By adding a shit-ton of tracking and analytic code from 3rd parties that provide some convenience. Blog owners are worried because it's not always clear what happens through the imported 3rd-party code, and now they have to start caring about that.
They should've been caring about that from the start. If GDPR is what it takes to get bloggers to think twice about embedding Like buttons and analytics/trackers up the wazoo, then I for one welcome our new European overlords.
Facebook like-buttons. Google Analytics. Comments function that stores user data. Server logs.
Can all be documented appropriately or adjusted to not collect unneccessary data, but it is some amount of work. It's kind of embarrassing that the author ran a platform for privacy-friendly stuff though and didn't have some of that down before, especially since in Germany a lot of this is not new ideas with GDPR.
A static archive would also have been very easy to self-host in a privacy-friendly way, but using archive.org is interesting (not sure if a good idea, but interesting)
Facebook have changed their privacy policy and ask for consent to track via external sites through things like the 'like' button.
Google Analytics is largely anonymised and deletes data after a set time now, including any custom user data that you may set up yourself. You have a legitimate reason to track people interacting with your web property.

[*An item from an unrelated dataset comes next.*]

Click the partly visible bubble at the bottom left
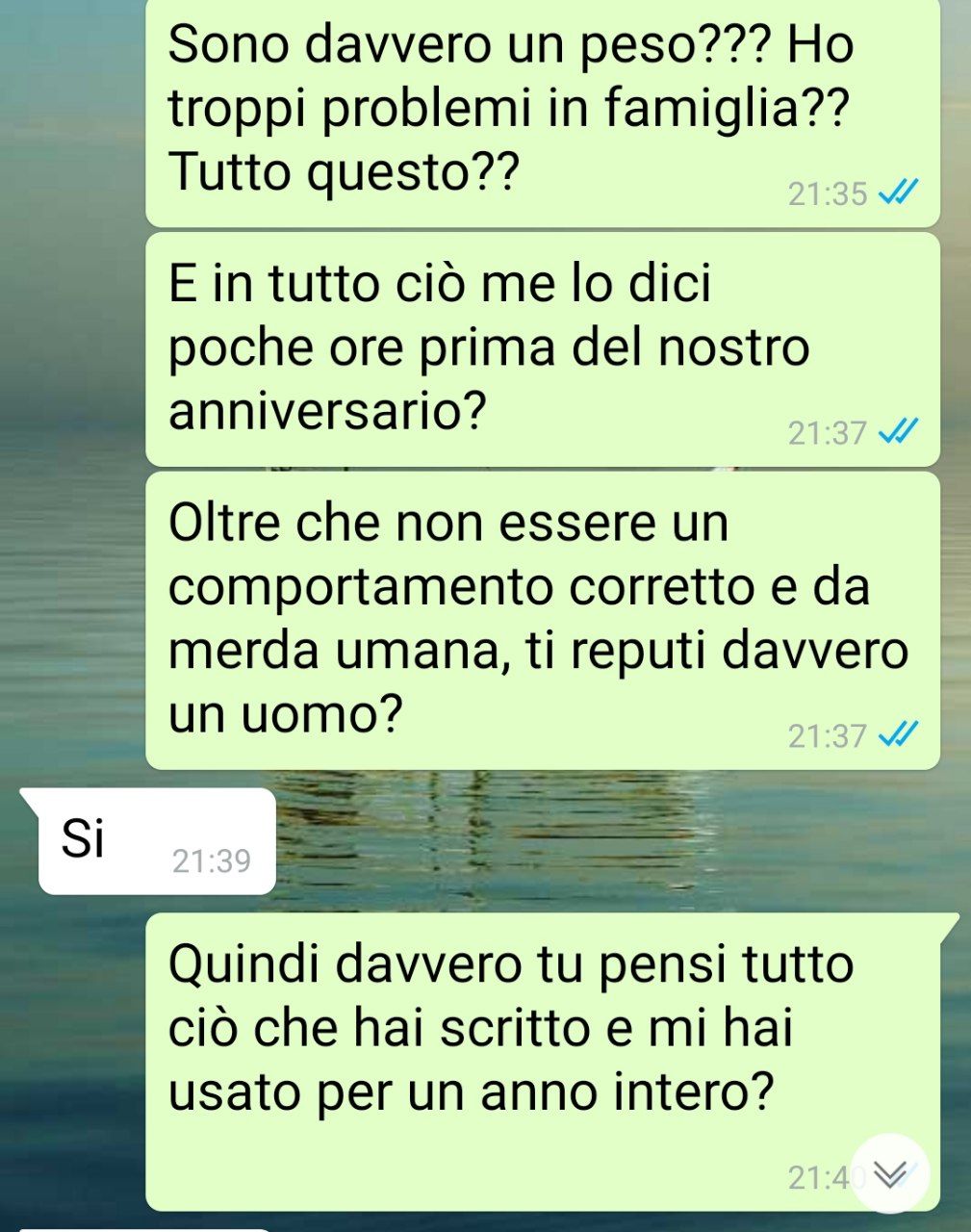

Also, if a site is a personal project, not a business, it doesn't even come under GDPR as there's a household use exemption. (Not sure how a household use interacts with things like FB but let's assume non-third-party processing of data is exempt - e.g. comments with named user labels on a personal blog)
This feels like a whole lot of fuss over a very shallow reading of one of the most carefully thought-out pieces of privacy legislation the world has seen. It's got flaws but these aren't them.